### EXCERPTED PASSAGE
[Start]

Fire crews spent the evening helping Croda staff spray water onto the ethylene oxide facility, pipes, and surroundings to dissipate the leak. The company declared the leak contained, and the commission reopened the bridges at 11:23 p.m.
Croda marketing director Cara Eaton said: "We are now conducting a systematic review of all other equipment on the ethylene oxide plant pipework. Until this work is completed, and we, along with regulatory authorities, are confident that the plant can resume safe operations, we will not manufacture ethylene oxide. This process is anticipated to be completed, carefully and thoroughly, over the next two weeks."
Garvin, the DNREC chief, said he wouldn't predict how long his department's probe will last. The ethylene oxide unit "is still down until we can figure out what happened," he added. He praised local and state first responders and the bridge commission, who all "did this the way it should be done."
Like many chemical makers aware of public sensitivity to pollution, Croda cultivates a reputation as a careful, environmentally conscious operator. "My bet, Croda did everything by the book," said Craig Melville, of Maple Glen, a retired chemical distributor who handled Croda products as well as those made by Dow, DuPont, FMC, and other producers. "They know it's a dangerous chemical," he added. "Things happen like this all the time in Texas, sort of goes with the business."
The Gulf Coast is where most U.S. ethylene oxide is made, and where Croda had considered relocating the Atlas Point works after its previous supplier, Sunoco's chemical unit, stopped ethylene production in Marcus Hook due to a fire. Melville said it's in the chemical industry's interest — and in the Philadelphia area's — to continue producing basic industrial compounds close to customers who rely on their products.

[End]

### EXTRACTED DATA

[Start]

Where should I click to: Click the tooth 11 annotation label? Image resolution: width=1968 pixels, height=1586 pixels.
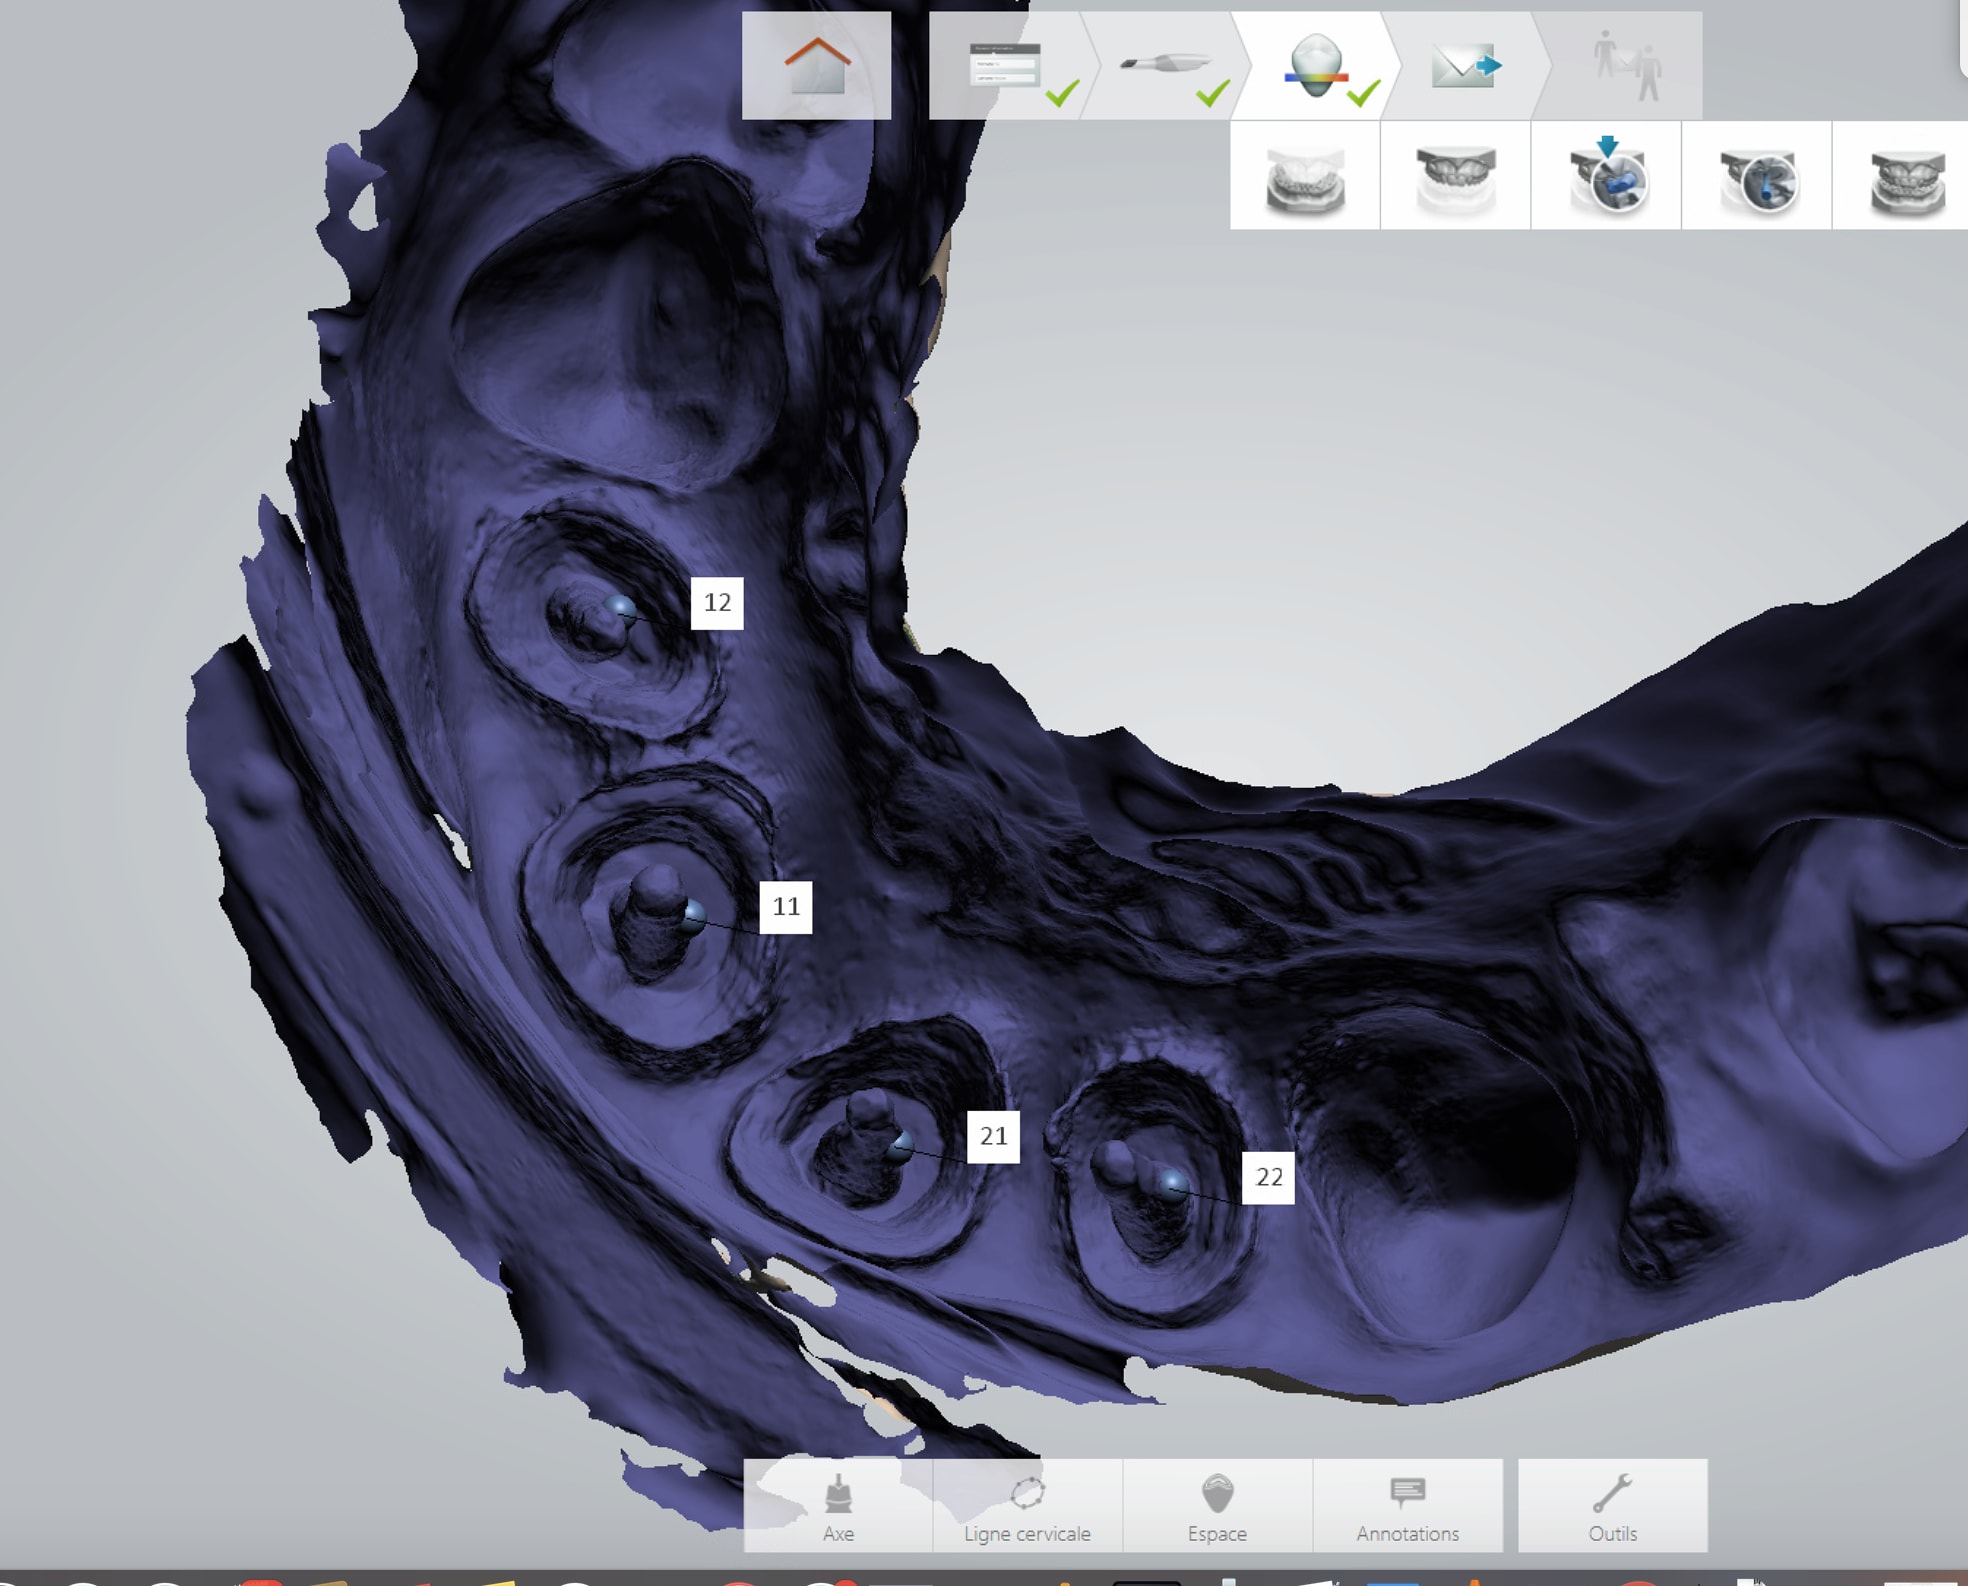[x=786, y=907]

[End]
[Start]

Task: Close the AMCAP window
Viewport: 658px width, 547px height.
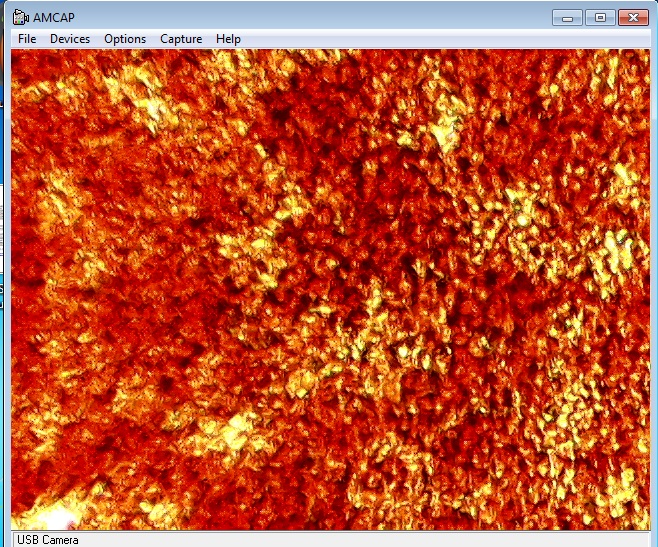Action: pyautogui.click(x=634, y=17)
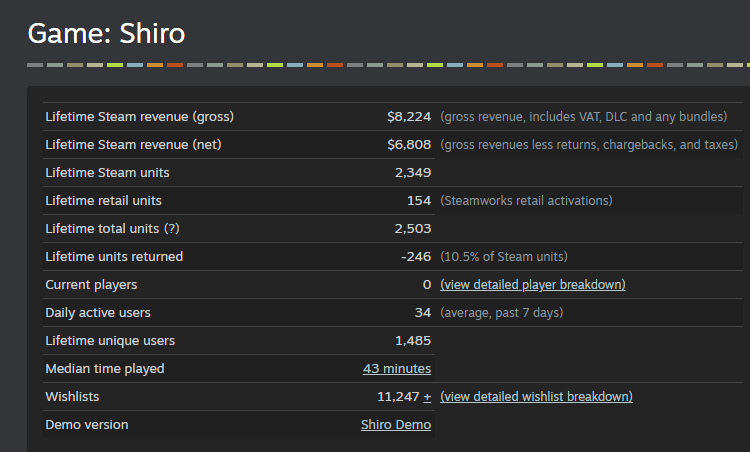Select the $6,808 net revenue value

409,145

[End]
[Start]

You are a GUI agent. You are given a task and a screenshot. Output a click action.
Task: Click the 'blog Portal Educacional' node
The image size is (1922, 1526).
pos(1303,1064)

[End]

### SHORT PROBLEM 1
In the article on the ethylene oxide leak, at what time did the commission reopen the bridges?
### SHORT PROBLEM 2
Update the article on the ethylene oxide leak by writing out its text, starting with "Fire crews spent" and going on through "at 11:23 p.m.", with "evening" changed to "night".

### COMPLETE OUTPUT 1
11:23 p.m.

### COMPLETE OUTPUT 2
Fire crews spent the night helping Croda staff spray water onto the ethylene oxide facility, pipes, and surroundings to dissipate the leak. The company declared the leak contained, and the commission reopened the bridges at 11:23 p.m.